- Opening Delimiter -

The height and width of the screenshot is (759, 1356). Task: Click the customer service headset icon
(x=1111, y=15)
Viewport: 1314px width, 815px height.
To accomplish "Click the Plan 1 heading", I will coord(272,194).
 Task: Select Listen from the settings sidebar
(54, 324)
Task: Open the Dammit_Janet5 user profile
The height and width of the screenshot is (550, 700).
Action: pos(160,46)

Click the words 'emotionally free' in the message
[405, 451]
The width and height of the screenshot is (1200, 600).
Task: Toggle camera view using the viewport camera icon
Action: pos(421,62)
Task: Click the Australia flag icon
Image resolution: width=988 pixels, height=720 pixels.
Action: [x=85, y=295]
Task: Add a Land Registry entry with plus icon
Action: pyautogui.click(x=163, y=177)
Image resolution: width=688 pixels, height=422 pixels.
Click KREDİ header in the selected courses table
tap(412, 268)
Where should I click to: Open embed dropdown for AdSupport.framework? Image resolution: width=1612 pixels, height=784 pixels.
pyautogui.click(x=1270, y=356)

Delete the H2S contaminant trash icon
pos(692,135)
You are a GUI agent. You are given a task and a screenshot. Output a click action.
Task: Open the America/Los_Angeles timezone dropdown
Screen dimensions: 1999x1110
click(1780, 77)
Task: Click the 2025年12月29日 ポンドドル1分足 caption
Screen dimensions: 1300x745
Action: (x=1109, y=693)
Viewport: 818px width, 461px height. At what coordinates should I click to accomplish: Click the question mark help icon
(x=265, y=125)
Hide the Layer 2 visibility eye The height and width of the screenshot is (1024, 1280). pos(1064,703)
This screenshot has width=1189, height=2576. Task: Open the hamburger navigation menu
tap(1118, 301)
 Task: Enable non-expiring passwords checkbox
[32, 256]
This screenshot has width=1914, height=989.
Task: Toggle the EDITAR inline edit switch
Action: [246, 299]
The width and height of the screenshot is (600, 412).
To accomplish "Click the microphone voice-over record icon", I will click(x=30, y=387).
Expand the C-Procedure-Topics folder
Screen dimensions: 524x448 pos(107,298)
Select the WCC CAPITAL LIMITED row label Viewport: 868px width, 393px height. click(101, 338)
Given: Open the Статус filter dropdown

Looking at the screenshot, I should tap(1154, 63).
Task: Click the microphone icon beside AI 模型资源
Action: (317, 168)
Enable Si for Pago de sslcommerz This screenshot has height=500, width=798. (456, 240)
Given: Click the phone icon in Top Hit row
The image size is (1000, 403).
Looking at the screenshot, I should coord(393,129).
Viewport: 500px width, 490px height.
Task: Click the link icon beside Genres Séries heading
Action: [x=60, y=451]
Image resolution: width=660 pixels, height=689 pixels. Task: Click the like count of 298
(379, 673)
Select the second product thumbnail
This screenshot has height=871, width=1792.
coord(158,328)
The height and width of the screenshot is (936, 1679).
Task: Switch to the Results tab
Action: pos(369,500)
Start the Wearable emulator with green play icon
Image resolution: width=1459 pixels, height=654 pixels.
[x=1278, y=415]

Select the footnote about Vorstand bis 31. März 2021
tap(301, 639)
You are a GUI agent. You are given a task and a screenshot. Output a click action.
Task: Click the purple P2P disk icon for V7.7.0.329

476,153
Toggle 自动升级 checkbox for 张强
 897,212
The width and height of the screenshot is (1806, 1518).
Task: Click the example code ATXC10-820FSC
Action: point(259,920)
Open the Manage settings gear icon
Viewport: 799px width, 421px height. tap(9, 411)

- Closing Delimiter -

• **THE TASK**: What you copy out must be exactly the lines from the line containing "The image size is (1000, 403)." through the end of the records.

• **WRITTEN ANSWER**:
The image size is (1000, 403).
Looking at the screenshot, I should coord(393,129).
Viewport: 500px width, 490px height.
Task: Click the link icon beside Genres Séries heading
Action: [x=60, y=451]
Image resolution: width=660 pixels, height=689 pixels. Task: Click the like count of 298
(379, 673)
Select the second product thumbnail
This screenshot has height=871, width=1792.
coord(158,328)
The height and width of the screenshot is (936, 1679).
Task: Switch to the Results tab
Action: pos(369,500)
Start the Wearable emulator with green play icon
Image resolution: width=1459 pixels, height=654 pixels.
[x=1278, y=415]

Select the footnote about Vorstand bis 31. März 2021
tap(301, 639)
You are a GUI agent. You are given a task and a screenshot. Output a click action.
Task: Click the purple P2P disk icon for V7.7.0.329

476,153
Toggle 自动升级 checkbox for 张强
 897,212
The width and height of the screenshot is (1806, 1518).
Task: Click the example code ATXC10-820FSC
Action: point(259,920)
Open the Manage settings gear icon
Viewport: 799px width, 421px height. tap(9, 411)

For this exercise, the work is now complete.